Planned improvements and extensions include:

  • Search in parallel treebanks

Tree search: Search in constituency and dependency treebanks

Nodes and node variables

An INESS Search query is a logical form that consists of a set of (existentially or universally) quantified node variables and a specification of predicates (or constraints) on and relations between those node variables.

A treebank graph (or tree) matches a query if the logical form evaluates to true on that graph. In the easiest case of a query containing existentially quantified nodes only, a graph matches if there exists an instantiation of the node variables with nodes from the graph such that the query form is true on those nodes.

Every valid instantiation of the existential node variables that are not in the scope of universal variables is a submatch and is displayed separately in the matching graph.
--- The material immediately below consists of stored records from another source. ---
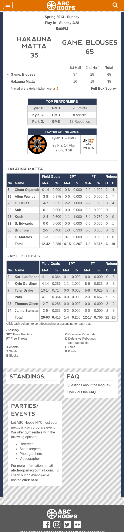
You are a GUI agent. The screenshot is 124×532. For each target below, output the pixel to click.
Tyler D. (38, 108)
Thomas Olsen (26, 304)
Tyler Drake (24, 290)
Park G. (38, 121)
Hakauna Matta (23, 81)
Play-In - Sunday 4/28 (62, 23)
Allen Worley (25, 196)
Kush (19, 217)
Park (18, 297)
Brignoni (22, 230)
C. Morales (23, 237)
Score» (104, 88)
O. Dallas (22, 203)
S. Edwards (24, 223)
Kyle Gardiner (26, 283)
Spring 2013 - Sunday (62, 17)
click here (30, 480)
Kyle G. (38, 115)
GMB (56, 108)
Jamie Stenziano (28, 310)
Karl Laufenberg (28, 277)
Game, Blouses (23, 74)
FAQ (92, 392)
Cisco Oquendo (27, 190)
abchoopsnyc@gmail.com (32, 470)
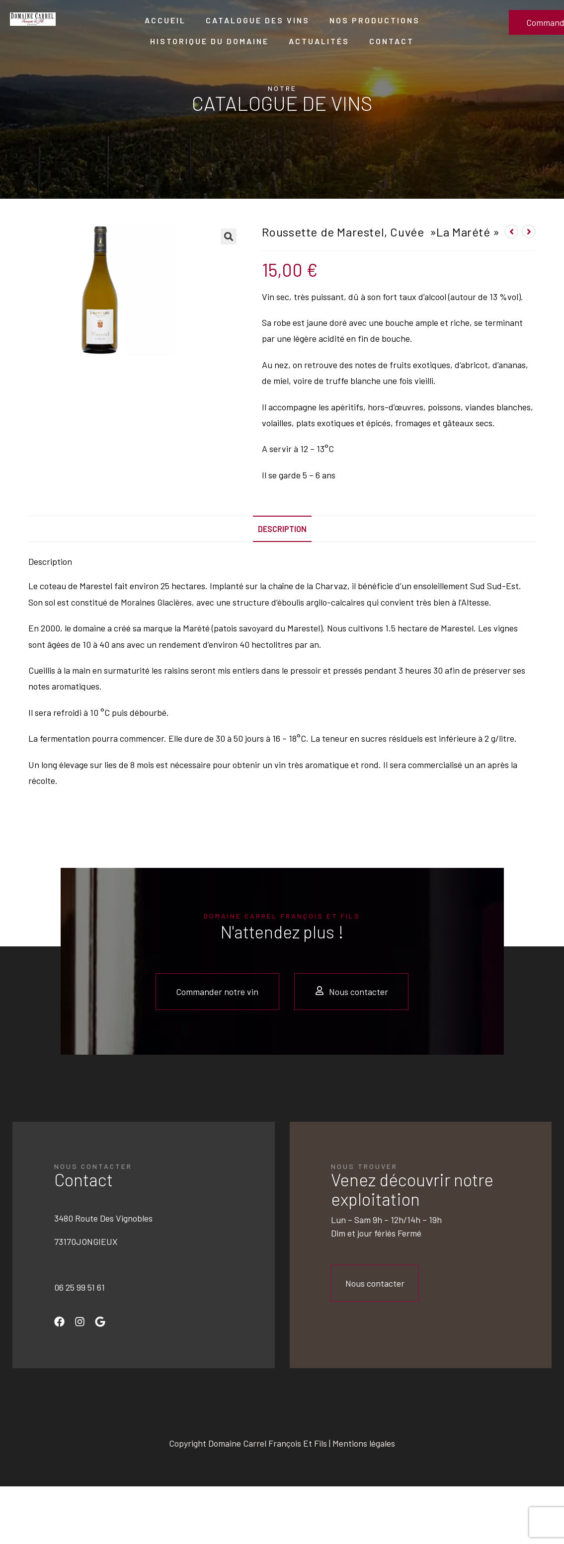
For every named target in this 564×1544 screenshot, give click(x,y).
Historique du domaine (209, 41)
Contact (391, 41)
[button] (229, 236)
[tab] (282, 528)
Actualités (319, 41)
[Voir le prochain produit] (529, 231)
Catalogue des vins (258, 20)
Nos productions (374, 20)
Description (282, 529)
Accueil (165, 20)
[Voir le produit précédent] (511, 231)
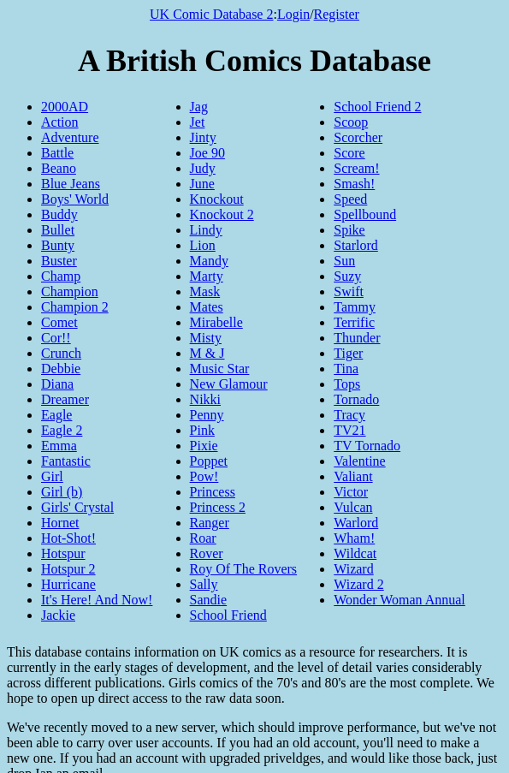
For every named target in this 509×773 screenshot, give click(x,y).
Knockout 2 (222, 214)
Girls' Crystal (77, 507)
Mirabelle (216, 322)
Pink (202, 430)
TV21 (349, 430)
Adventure (70, 137)
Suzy (347, 276)
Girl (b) (61, 492)
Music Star (220, 368)
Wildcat (355, 553)
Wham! (354, 538)
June (202, 183)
  • Example: A tree matches the query #x > #y if it contains a node X directly dominating a node Y, since the instantiations #x ← X and #y ← Y make the query form evaluate to true: “X > Y” is true. The pair (X, Y) is one submatch of the query.

Node variables are strings of ASCII characters preceded by one of the variable markers # or %:

#n, #x_1, %vp

  • If the variable marker is #, the node variable is taken to be existentially quantified (there exists an x such that ...).
  • If the variable marker is %, the node variable is universally quantified (for all x: ...). More on quantification below.
  • If the variable name contains an _, its values are not displayed in the frequency tables.

In queries using the abbreviated syntax, node variables are often introduced implicitly. Those implicit variables are always existentially quantified.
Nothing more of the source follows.